In passing many seas for many forms

Of foreign government, endure the pain

Of many faces seeing, and the gain

That strangers make of their strange-loving humours:

Learn tongues; keep note-books; all to feed the tumours

Of vain discourse at home, or serve the course

Of state employment....[5]

Herein lies the unity of subject of this book; not in its concern with a given class of experiences during a given period. Roughly speaking, in the two half-centuries preceding and succeeding the year 1600, the practice of the upper classes of sending sons abroad as part of their education became successively an experiment, a custom, and, finally, a system. By the middle of the seventeenth century this system had become a thoroughly set system, and the "Grand Tour" a topic for hack-writers. Of the latter, James Howell was the first. His "Instructions for Foreign Travel" (1642) may serve to date the beginning of "Grand Touring" in the modern sense of the phrase, while the publication of Andrew Boorde's "Introduction of Knowledge" a century earlier, does the same for this preceding period, that of the development of travel as a means of education.
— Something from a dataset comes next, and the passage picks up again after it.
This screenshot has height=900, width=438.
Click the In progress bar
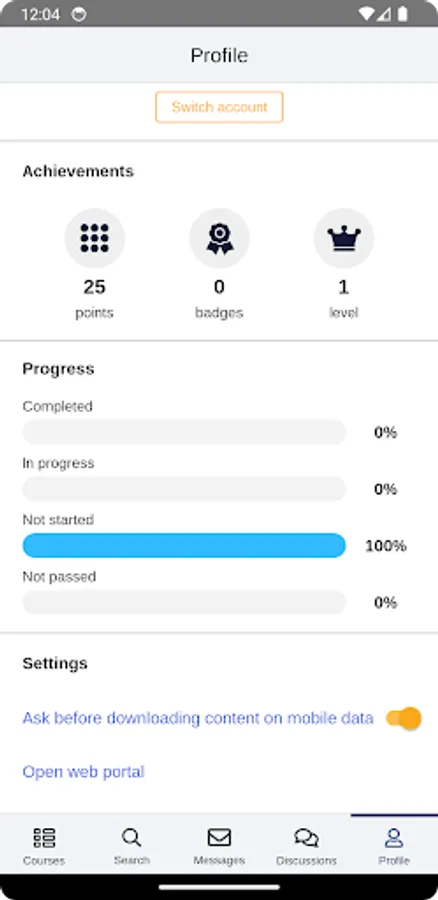click(184, 489)
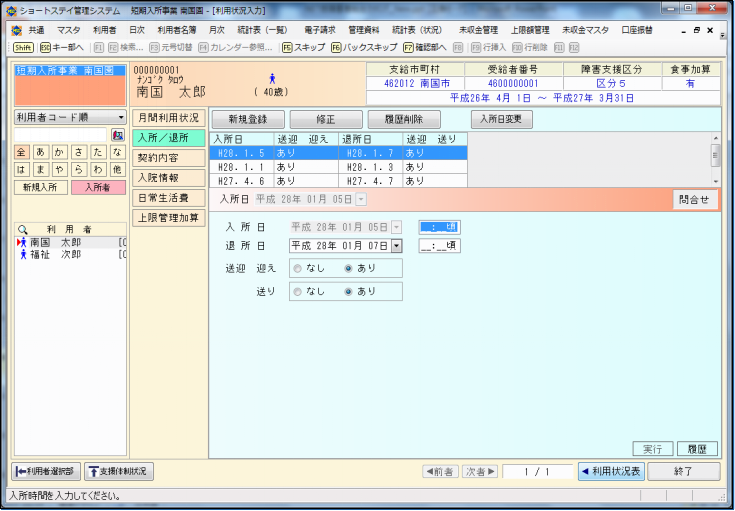
Task: Click the app icon in the title bar
Action: (x=10, y=9)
Delimiting the movement by means of English books suggests that it was a merely English movement, but it was in fact European, though true of the different countries in varying degrees. The increase of diplomatic journeys,[6], already mentioned, the core of this development and its chief instrument, was common to all divisions of Europe in proportion to the degree of the civilisation attained. In the Empire and Poland the custom grew up less suddenly; it had begun earlier. In Italy, it began later, since it was not till later that there was much for an Italian to learn that he could not learn better at home. Sir Henry Wotton[7] noted in 1603 that travelling was coming into fashion among the young nobles of Venice. In France, an early beginning was broken off by the civil wars, not to start afresh till Henry IV's sovereignty was established. As for Spaniards and Portuguese, they alone had dominions over-sea to attend to.

In England, on the other hand, political reversals being at once frequent, thorough, and peaceable, migrations were very common and usually short. That touring would result from migration was certain, because it familiarised English people with the attractions and the affairs of the continent and with the uses of that familiarity, and established communications. Other special causes existed, too, truisms concerning which are so plentiful that there is no need to repeat them here.